_KUTIPAN DOKUMEN_

****************

Waspada Pada Pemberian
Penguasa
Oleh: Zainuddin Rusdy
Ada dua hal yang harus diwaspadai dari
pemberian penguasa sebelum kita benar-benar menerimanya. Pertama, status
halal-haramnya. Kedua, motif di balik pemberian itu. Untuk yang pertama adalah
kewajiban bagi kita mengetahui status halal dan haramnya harta tersebut. Sebab
sumber penghasilan penguasa berasal dari bermacam-macam sumber pemasukan tak
terkecuali dari sumber yang haram. Apabila harta itu sudah jelas kehalalannya,
maka menurut Imam Ghazali diperbolehkan mengambilnya.
Untuk yang kedua, hendaknya diperjelas dulu
apakah pemberian itu menuntut sesuatu yang dilarang agama dan yang dapat
menjatuhkan harga diri penerimanya? Apabila pemberian itu masih disertai dengan
persyaratan mengikat yang dapat berbahaya pada agama dan harga dirinya, maka
hukum mengambilnya haram.
Lebih lanjut Imam Ghazali dalam kitab Ihyâ’
Ulumid-Dîn menjelaskan, bahwa ada empat sikap yang harus diambil terkait dengan
pemberian penguasa tersebut.
Pertama, tidak mengambil sedikit pun.
Tindakan ini diambil bukan berarti harta pemberian itu haram melainkan sebagai
langkah hati-hati agar tidak terjebak pada hal yang diharamkan oleh agama dan
keluar dari perkara yang tidak jelas (syubhat). Rasulullah bersabda:
دَعْ
مَا يُرِيْبُكَ إلَى مَا لَا يُرِيْبُكَ. (رواه النسائي و الترمذي(
“Tinggalkanlah apa yang membuatmu ragu menuju
apa yang tidak membuatmu ragu.”

****************

_DATA TERSEDIA_
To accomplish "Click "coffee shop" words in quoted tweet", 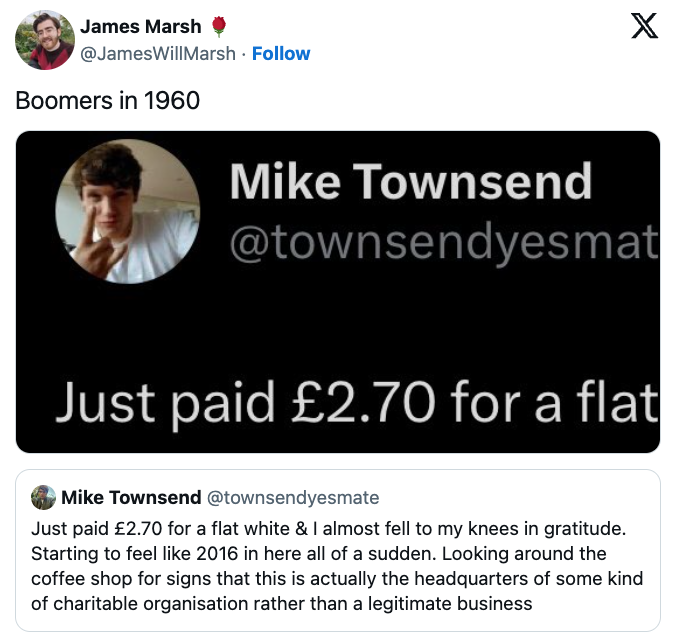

****************

_SOAL LATIHAN 1_
Cocokkan tiga pernyataan ini dengan tulisan tentang pemberian penguasa. Jawab ya atau tidak untuk masing-masing, lalu kutip kata-kata tulisan yang menentukan jawabannya. (a) Imam Ghazali menjelaskan empat sikap terhadap pemberian penguasa dalam kitab Ihyâ’ Ulumid-Dîn. (b) Sikap pertama diambil karena harta pemberian itu sudah pasti haram. (c) Penghasilan penguasa hanya berasal dari sumber yang halal.
_SOAL LATIHAN 2_
Sebutkan semua nama atau sebutan tokoh dalam tulisan tentang pemberian penguasa yang ditulis dengan huruf Latin.
_SOAL LATIHAN 3_
Lanjutkan tulisan tentang pemberian penguasa mulai dari sesudah kalimat terakhirnya.

_HASIL TUGAS 1_
(a) Ya: "Imam Ghazali dalam kitab Ihyâ’ Ulumid-Dîn menjelaskan, bahwa ada empat sikap yang harus diambil terkait dengan pemberian penguasa tersebut."
(b) Tidak: "Tindakan ini diambil bukan berarti harta pemberian itu haram melainkan sebagai langkah hati-hati"
(c) Tidak: "sumber penghasilan penguasa berasal dari bermacam-macam sumber pemasukan tak terkecuali dari sumber yang haram."

_HASIL TUGAS 2_
Zainuddin Rusdy, Imam Ghazali, Rasulullah

_HASIL TUGAS 3_
Suatu ketika Abu bakar menghitung semua harta
yang beliau ambil dari uang kas negara (baitulmal), ternyata jumlahnya mencapai
6.000 dirham, maka beliau pun memandang semua itu sebagai hutang dirinya pada
negara. Sedangkan Umar dalam suatu pembicaraan yang panjang mengenai harta
baitulmal mengatakan, “Sungguh, saya tidak mendapati diri saya padanya selain
seperti wali harta anak yatim. Bila saya tidak memerlukannya, maka saya menjaga
diri untuk tidak mengambilnya. Dan bila saya memerlukannya, maka saya makan
dengan baik (yang halal).”
Sa’id bin al-Musayyab menuturkan bahwa baliau
meninggalkan pemberian dari baitulmal sehingga terkumpul lebih dari 300.000. Juga
seperti yang dituturkan oleh al-Hasan, “Saya tidak mengambil wudhu dari orang
yang pekerjaannya menukar uang, meskipun waktu salat telah sempit. Ini karena
saya tidak mengetahui asal-usulnya.”
Kedua, harta penguasa diambil setelah
diketahui bahwa harta itu dari bagian yang halal. Demikian ini telah
dicontohkan oleh para ulama, bahwa tidak semua dari mereka menolak pemberian
penguasa. Ulama yang menolak pemberian itu tidak lebih sebagai kewarakan
(Hati-hati) mereka yang begitu tinggi. Mereka benar-benar menjaga diri dan
agamanya dari hal yang merusak. Rasulullah bersabda:
وَمَنْ
تَرَكَهَا فَقَدْ اسْتَبْرَاءَ لِعرْضِهِ وَ دِيْنِهِ. (رواه البخاري و مسلم(
”Barang siapa yang meninggalkan hal yang
membuatnya ragu, sesungguhnya ia telah melepaskan diri untuk kehormatan dan
agamanya.”
Diceritakan dari Sayidina Ali bin Abi Thalib
bahwa beliau mempunyai tepung gandum halus dalam bejana tertutup. Beliau selalu
meminum dari bejana itu. Beliau ditanya, “Apakah Anda melakukan hal yang sama
seperti ini di Irak, padahal di negeri itu terdapat banyak makanan?” Sayidina
Ali menjawab, “Sungguh saya tidak menutup bejana itu karena pelit. Namun saya
tidak suka bejana itu dijadikan pada sesuatu yang bukan merupakan darinya dan
saya benci hal yang tidak baik masuk ke dalam perutku.” Abu hurairah berkata,
“Bila kami mendapat pemberian, maka pemberian itu kami terima. Sedang bila kami
tidak mendapat pemberian, maka kami tidak meminta.”
Ketiga, mengambil untuk disedekahkan kepada
fakir miskin atau kepada yang berhak. Bila harta itu tidak diambil
dikhawatirkan akan digunakan pada kezaliman. Karenanya, menerima pemberian
penguasa dan membagi-bagikannya lebih utama daripada membiarkan di tangannya.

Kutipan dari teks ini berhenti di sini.